EXERCICE.
Recopiez le passage du texte sur la lecture à froid compris entre « Vous reconnaitrez ici » et « volent sa liberté. », bornes incluses, en substituant « cartomanciennes » à « voyantes ».

Comment les gens se font manipuler sans le savoir !

Avr 2012 | 3 commentaires

Cold reading

 

Le cold-reading ou «lecture à froid» est un ensemble de techniques utilisé par les magiciens pour faire croire au spectateur qu’ils détiennent un pouvoir mental tels la télépathie, le don de prophétie, etc. Il s’agit tout simplement d’illusionisme et de manipulation derrière lesquels, il y a toujours un truc.

 

Le mentaliste – c’est ainsi qu’on les appelle – est un observateur hors pair. Un Sherlock Holmes aux objectifs bien précis. Il analyse tout, prend toute information et l’utilisera à ses fins : faire croire qu’il détient un pouvoir surnaturel. Vous le faites aussi… sans le savoir, pas aussi affiné qu’un expert en la matière certes, et vous n’avez sans doute aucune arrière pensée en le faisant, mais vous le faites lorsque par exemple, vous observez une alliance à l’annulaire d’une personne et en déduisez qu’il est marié. Le professionnel, lui, va pousser l’analyse à son extrême. Chaque donnée va être un indice qui va permettre de déduire des évidences, cachées pour la plupart d’entre nous.

 

Après avoir récolté ainsi quelques indices, le magicien va user de stratagèmes verbaux pour amorcer l’illusion et vous soutirer bien d’autres informations à votre insu.

 

Il peut, par exemple, vous expliquer en introduction qu’il est en mesure de lire dans vos pensées mais que cela vient par bribes d’images, floues au départ qui se précisent petit à petit. C’est alors qu’il commence à donner quelques affirmations vagues et qui s’appliquent à la majorité d’entre nous. Il guette évidemment vos réactions, conscientes ou inconscientes (la respiration, les expressions faciales, etc), et en fonction de vos réponses, oriente ses phrases jusqu’à donner l’illusion complète qu’il sait effectivement des choses qu’aucune autre personne n’aurait pu savoir.

 

En clair, en discutant avec vous, le magicien va exploiter les voies prometteuses, abandonnant au fur et à mesure celles qui ne mènent à rien.

 

Vous reconnaitrez ici l’art de faire de nombreuses voyantes. Ce procédé, dans la profession, porte le nom de «flash», sorte de reconstitution mentale à partir de données objectives (telles les indices que nous avons vu plus haut) et subjectives (le ressenti personnel, la sensation provoquée par une image, etc.) perçues par rapport à autrui ou à un événement. Ce n’est pas du charlatanisme, mais une fonction cognitive tout à fait normale. Là où c’est dangereux, c’est de faire croire à une puissance supérieure et pire : balancer dans l’inconscient du client des suggestions qui enferment et lui volent sa liberté.

DONNÉES FOURNIES.
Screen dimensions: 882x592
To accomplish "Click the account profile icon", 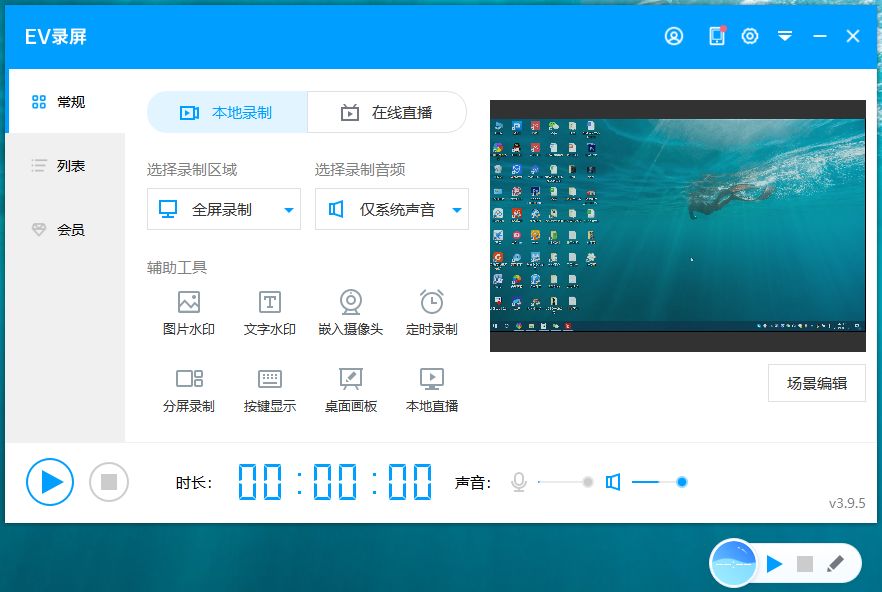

RÉSULTAT.
Vous reconnaitrez ici l’art de faire de nombreuses cartomanciennes. Ce procédé, dans la profession, porte le nom de «flash», sorte de reconstitution mentale à partir de données objectives (telles les indices que nous avons vu plus haut) et subjectives (le ressenti personnel, la sensation provoquée par une image, etc.) perçues par rapport à autrui ou à un événement. Ce n’est pas du charlatanisme, mais une fonction cognitive tout à fait normale. Là où c’est dangereux, c’est de faire croire à une puissance supérieure et pire : balancer dans l’inconscient du client des suggestions qui enferment et lui volent sa liberté.